* **Information given**
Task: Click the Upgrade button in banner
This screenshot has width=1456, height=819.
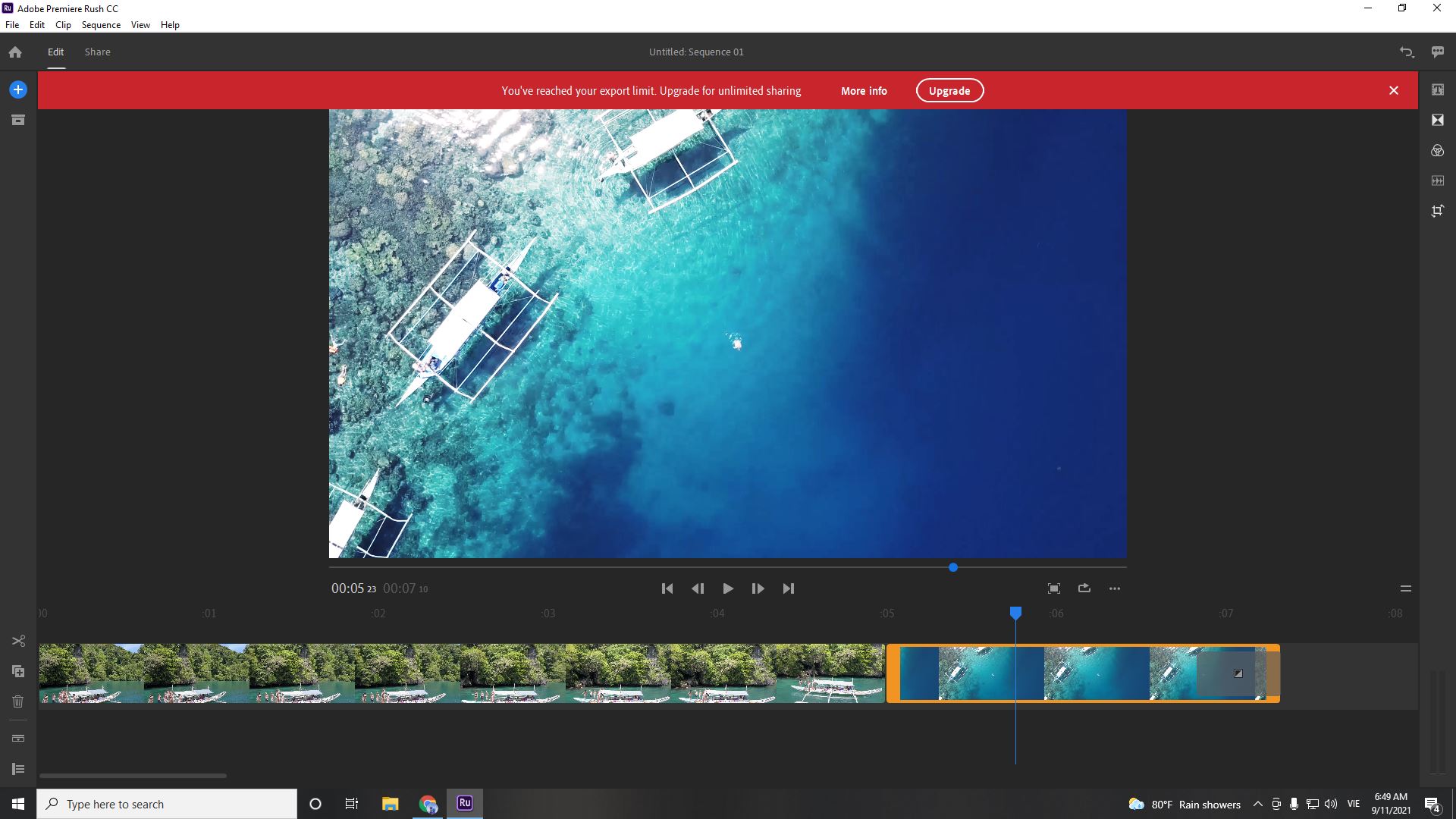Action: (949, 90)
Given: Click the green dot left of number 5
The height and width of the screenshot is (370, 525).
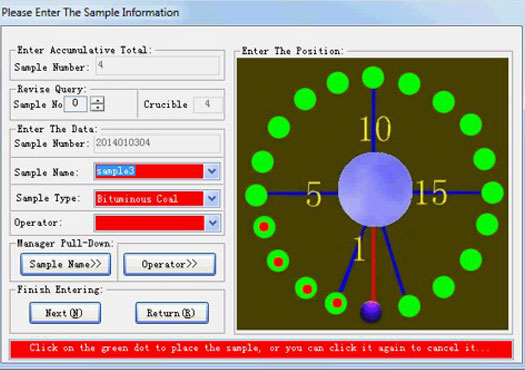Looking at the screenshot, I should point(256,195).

* **Description of the task**
Return the material exactly as given above, picture-free.

* **Response box**
Task: Click the Upgrade button in banner
This screenshot has width=1456, height=819.
Action: (949, 90)
Given: Click the green dot left of number 5
The height and width of the screenshot is (370, 525).
Looking at the screenshot, I should point(256,195).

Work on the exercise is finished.